И для крестьян, и для почетных гостей кутьи наварили, блинов напекли, киселя наготовили… Кутья на всех одна была, из пшена сорочинского с изюмом да с сахаром; блины в семи печах пеклись, чтобы всем достались горяченькие: в почетны столы пекли на ореховом масле, в уличные – на маковом, мирским с икрой да со снетками, скитским с луком да с солеными груздями. Кисели готовила Никитишна разные: почетным гостям – пшеничные с миндальным молоком, на улицу – овсяные с медовóй сытóй. Стерляжья уха на красный стол сварилась жирная, янтарная; тертые растегаи вышли диковинные… Опричь того, сготовила Никитишна ботвинье борщевое с донским балыком да со свежей осетриной, двухаршинные сочные кулебяки, пироги подовые с молоками да с вязигой, пироги долгие с тельным из щуки, пироги вислые с семгой да с гречневой кашей, судаки под лимоны, белужью тешку с хреном да с огурцами, окуней в рассоле, жареных лещей с карасями, оладьи с медом, левашники с малиновым вареньем… А келейницам похлебка была из тебеки[271] со свежими грибами, борщ с ушками, вареники с капустой, тертый горох, каравай с груздями, пироги с зеленым луком, да хворосты и оладьи, дыни в патоке и много другой постной яствы.
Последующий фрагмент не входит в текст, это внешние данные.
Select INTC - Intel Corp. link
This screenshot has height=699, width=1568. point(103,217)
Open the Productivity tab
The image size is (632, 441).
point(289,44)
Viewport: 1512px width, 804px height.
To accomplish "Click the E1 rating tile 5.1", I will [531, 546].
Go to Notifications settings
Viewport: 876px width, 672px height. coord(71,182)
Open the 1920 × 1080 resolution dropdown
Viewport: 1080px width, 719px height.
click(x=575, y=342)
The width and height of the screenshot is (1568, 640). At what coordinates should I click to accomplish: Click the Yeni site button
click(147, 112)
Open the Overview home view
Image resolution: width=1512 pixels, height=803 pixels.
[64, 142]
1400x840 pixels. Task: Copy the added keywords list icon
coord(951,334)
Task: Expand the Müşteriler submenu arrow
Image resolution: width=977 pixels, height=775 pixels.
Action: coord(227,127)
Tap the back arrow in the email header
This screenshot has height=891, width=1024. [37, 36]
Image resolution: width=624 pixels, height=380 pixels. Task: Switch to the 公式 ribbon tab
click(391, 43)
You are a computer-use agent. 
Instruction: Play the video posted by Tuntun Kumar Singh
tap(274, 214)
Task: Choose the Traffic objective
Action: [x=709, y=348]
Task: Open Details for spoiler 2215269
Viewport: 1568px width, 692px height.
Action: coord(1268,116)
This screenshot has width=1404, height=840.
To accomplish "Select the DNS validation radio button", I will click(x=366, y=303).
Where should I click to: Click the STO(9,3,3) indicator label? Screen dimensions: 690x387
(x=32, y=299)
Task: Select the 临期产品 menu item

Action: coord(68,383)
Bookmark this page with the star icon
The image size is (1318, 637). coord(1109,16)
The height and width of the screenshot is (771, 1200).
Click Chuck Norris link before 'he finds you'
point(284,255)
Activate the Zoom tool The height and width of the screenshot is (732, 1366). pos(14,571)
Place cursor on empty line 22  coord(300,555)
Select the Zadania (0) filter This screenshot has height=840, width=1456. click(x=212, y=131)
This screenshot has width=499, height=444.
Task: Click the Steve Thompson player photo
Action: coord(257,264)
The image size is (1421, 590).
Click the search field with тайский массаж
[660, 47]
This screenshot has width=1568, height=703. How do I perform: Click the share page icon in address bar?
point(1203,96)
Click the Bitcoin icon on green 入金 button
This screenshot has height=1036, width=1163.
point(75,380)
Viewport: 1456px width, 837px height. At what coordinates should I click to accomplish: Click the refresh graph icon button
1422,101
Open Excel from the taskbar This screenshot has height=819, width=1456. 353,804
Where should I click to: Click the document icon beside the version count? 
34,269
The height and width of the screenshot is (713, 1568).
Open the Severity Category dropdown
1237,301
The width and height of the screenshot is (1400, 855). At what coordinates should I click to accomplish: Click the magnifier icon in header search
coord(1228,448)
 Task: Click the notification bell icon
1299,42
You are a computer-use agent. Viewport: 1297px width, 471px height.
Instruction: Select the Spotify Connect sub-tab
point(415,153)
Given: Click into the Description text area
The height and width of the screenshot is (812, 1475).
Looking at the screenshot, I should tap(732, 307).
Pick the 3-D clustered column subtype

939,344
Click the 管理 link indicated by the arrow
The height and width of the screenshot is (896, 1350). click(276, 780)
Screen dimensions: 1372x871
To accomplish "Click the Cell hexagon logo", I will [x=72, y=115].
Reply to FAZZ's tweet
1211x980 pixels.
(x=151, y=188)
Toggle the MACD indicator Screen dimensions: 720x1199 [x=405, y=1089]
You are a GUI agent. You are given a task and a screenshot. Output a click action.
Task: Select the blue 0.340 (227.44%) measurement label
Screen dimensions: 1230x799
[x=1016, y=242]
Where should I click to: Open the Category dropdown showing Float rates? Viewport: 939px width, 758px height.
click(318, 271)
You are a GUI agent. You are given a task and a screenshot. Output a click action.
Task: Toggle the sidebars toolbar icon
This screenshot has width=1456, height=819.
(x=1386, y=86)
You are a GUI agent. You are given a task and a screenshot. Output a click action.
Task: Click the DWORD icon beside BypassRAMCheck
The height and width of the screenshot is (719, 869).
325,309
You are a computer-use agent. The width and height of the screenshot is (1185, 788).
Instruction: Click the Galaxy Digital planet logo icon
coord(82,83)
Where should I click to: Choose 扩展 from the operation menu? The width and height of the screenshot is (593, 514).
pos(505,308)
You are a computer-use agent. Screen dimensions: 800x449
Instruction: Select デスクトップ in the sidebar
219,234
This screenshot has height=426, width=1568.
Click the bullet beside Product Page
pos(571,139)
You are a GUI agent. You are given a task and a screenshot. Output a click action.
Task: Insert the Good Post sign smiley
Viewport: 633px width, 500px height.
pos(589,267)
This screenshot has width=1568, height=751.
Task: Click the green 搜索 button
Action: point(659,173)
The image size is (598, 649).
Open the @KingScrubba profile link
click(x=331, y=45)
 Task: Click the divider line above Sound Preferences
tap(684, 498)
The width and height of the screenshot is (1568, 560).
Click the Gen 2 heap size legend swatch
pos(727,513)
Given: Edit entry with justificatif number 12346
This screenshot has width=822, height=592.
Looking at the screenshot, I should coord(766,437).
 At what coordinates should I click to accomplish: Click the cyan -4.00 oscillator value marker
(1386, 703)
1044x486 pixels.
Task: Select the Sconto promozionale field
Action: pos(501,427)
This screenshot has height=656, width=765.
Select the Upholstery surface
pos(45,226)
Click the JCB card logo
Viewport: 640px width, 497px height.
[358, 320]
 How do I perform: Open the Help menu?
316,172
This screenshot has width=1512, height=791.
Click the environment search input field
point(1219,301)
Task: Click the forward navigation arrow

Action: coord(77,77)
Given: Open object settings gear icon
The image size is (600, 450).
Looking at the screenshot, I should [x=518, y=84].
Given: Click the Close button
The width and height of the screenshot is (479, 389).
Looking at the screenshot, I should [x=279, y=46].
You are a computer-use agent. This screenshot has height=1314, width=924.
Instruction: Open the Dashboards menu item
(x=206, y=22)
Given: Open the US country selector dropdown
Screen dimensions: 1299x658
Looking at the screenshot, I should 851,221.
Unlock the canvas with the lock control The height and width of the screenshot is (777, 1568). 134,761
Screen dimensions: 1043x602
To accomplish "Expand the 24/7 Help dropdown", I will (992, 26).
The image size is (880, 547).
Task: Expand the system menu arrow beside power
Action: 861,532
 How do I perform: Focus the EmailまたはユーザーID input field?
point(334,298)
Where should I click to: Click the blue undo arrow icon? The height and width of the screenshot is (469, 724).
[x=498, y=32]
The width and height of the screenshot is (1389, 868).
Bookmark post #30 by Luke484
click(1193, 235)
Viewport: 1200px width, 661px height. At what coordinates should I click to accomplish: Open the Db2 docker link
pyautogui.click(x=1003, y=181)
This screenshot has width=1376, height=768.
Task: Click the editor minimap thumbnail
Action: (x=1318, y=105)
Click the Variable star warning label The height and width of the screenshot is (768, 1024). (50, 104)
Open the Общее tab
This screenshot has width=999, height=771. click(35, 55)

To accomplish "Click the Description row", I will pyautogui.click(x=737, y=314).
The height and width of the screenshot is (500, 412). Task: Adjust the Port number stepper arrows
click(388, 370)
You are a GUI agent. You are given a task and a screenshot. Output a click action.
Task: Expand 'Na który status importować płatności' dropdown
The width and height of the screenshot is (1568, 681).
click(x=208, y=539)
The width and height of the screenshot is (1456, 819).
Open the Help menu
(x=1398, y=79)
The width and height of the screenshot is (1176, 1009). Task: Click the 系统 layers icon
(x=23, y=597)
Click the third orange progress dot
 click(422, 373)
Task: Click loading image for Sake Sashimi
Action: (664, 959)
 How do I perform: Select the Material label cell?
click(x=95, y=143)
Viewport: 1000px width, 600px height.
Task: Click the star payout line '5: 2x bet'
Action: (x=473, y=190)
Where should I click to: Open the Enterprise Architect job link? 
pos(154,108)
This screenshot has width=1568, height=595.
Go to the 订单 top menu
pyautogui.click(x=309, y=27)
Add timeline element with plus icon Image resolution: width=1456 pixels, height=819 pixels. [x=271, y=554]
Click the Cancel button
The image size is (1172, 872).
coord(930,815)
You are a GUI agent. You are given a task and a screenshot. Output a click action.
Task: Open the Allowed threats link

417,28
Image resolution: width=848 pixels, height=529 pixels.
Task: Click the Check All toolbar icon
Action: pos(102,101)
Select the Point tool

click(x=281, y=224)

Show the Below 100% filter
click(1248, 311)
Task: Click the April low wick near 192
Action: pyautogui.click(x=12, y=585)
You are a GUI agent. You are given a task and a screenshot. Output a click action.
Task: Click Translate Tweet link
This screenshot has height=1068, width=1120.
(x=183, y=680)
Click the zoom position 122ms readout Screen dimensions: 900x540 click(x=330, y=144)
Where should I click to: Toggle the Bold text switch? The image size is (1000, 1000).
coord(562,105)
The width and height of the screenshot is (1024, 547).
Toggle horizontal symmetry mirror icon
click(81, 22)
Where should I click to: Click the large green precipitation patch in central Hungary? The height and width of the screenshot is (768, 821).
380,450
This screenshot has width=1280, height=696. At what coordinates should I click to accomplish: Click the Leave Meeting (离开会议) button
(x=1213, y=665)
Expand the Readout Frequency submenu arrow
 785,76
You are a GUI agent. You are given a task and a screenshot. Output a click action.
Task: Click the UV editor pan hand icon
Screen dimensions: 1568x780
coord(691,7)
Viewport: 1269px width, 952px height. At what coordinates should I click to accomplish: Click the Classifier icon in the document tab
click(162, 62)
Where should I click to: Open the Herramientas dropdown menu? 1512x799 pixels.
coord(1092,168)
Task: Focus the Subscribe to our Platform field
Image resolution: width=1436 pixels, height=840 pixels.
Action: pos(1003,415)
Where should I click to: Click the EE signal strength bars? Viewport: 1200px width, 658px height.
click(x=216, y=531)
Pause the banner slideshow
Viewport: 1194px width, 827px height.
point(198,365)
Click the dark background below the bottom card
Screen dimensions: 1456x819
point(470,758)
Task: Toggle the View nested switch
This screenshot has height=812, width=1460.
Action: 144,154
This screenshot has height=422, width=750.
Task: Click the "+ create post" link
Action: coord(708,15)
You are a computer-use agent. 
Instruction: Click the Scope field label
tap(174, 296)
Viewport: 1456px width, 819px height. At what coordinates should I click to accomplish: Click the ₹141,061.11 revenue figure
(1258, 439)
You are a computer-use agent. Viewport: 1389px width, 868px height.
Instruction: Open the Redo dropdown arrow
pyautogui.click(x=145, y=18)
Ранним утром, еще летнее солнце в полдерево стояло, все пошли-поехали на кладбище. А там Настина могилка свежим изумрудным дерном покрыта и цветики на ней алеют. А кругом земля выровнена, утоптана, белоснежным речным песком усыпана. Первыми на кладбище пришли Матренушка с канонницей Евпраксеей, принесли они кутью, кацею с горячими углями да восковые свечи.
И видели они, что возле Настиной могилки, понурив голову и роняя слезы, сидит дядя Никифор. То был уж не вечно пьяный, буйный, оборванный Микешка Волк, но тихий, молчаливый горюн, каждый Божий день молившийся и плакавший над племянницыной могилой. Исхудал он, пожелтел, голову седина пробивать стала, но глаза у него были не прежние мутные – умом, тоской, благодушьем светились. Когда вокруг могилы стали набираться званые и незваные поминальщики, тихо отошел он в сторонку.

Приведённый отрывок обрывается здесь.